The old saw "the customer comes first" is a flat-out lie, argues Kleiner, a contributing editor at strategy+business magazine and the author of several business books, in this fresh look at the structure and politics of business. He contends that "a depressing number of business corporations have evolved into organizations with one primary purpose: To extract wealth from all constitutions (not just the shareholders, but the employees, customers, and neighbors as well) and give it essentially to the children and grandchildren of some of its senior executives." Such corporate selfishness works because the key decisions in are being made by the "Core Group"-executives or employees whose needs and desires determine company behavior. Others within an organization immediately sense who is in the Core Group and adjust their behavior accordingly; "Day after day, in all the small decisions we made, all the employees contributed to keeping these individuals more or less at the center of the Core Group." Using examples of individuals and companies, Kleiner shows how employees can better understand the mechanisms of the Core Group to advance their careers; sometimes, he says, if they lack the respect of Core Group members, they might even conclude that leaving their current position is more advantageous. The book also provides executives with strategies for managing unions, shareholders and others in a time when recent scandals have tarnished the image of big corporations. Not just another bit of conventional business wisdom, this volume should prove most beneficial to experienced managers who are accustomed to holding workshops and seminars on change.

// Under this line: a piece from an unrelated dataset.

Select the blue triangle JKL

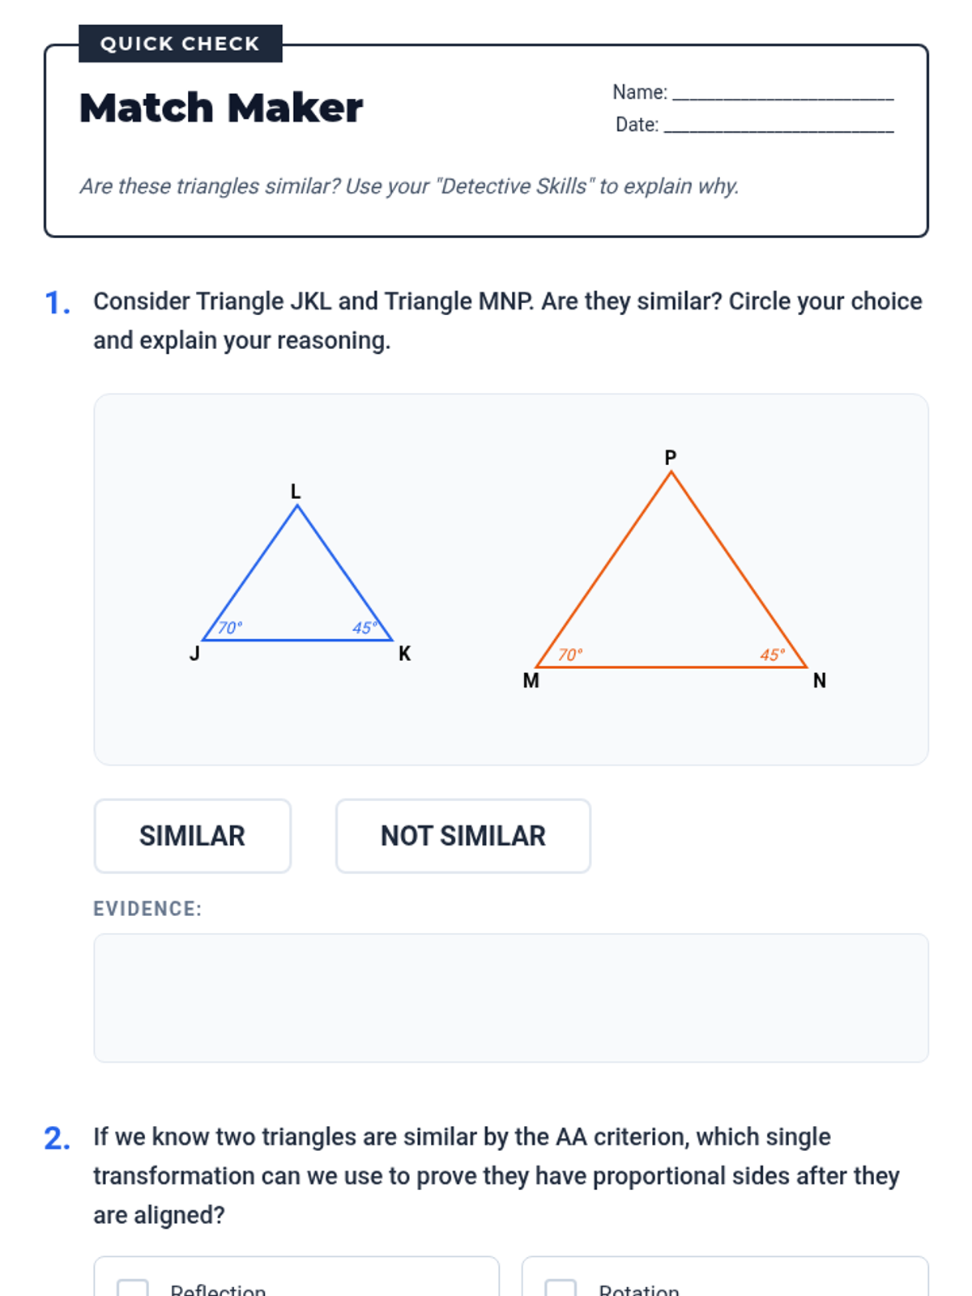coord(297,591)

Copyright 2003 Reed Business Information, Inc.
CHAPTER 1
The Customer Comes Eighth
Back in the early 1980s, when writing mission statements was just an infant management fad, a division of the Exxon Oil Company held an employee conference to announce their new "core values." Enshrined as number one on the list was this simple sentence: "The customer comes first."
That night, the division executives met for dinner, and after a few drinks, a brash young rising star named Monty proposed a toast. "I just want you to know," he said, "that the customer does not come first." Then Monty named the president of the division. "He comes first." He named the European president. "He comes second." And the North American president. "He comes third." The Far Eastern president "comes fourth." And so on for the fifth, sixth, and seventh senior executives of that division, all of whom were in the room. "The customer," concluded Monty, "comes eighth."
Said the Exxon retiree who told me this story: "There was an agonized silence for about ten seconds. I thought Monty would get fired on the spot. Then one of the top people smiled, and the place fell apart in hysterical laughter. It was the first truth spoken all day."
"The customer comes first" is one of the three great lies of the modern corporation. The other two are: "We make our decisions on behalf of our shareholders" and "Employees are our most important asset." Government agencies have their own equivalent lies: "We are here to serve the public interest." Nonprofits, associations, and labor unions have theirs: "Above all else, we represent the needs of our members."
Of course, if organizations were really set up on behalf of these interests, then they would do a better job, by and large, in serving them. When organizations fail, people tend to assume that their leaders are inept, overwhelmed, or corrupt. But suppose instead that all organizations are doing precisely what they're supposed to be doing. What, then, is their objective? Judging not from their rhetoric, but from their actual behavior and accomplishments, what purpose are most organizations seeking to fulfill?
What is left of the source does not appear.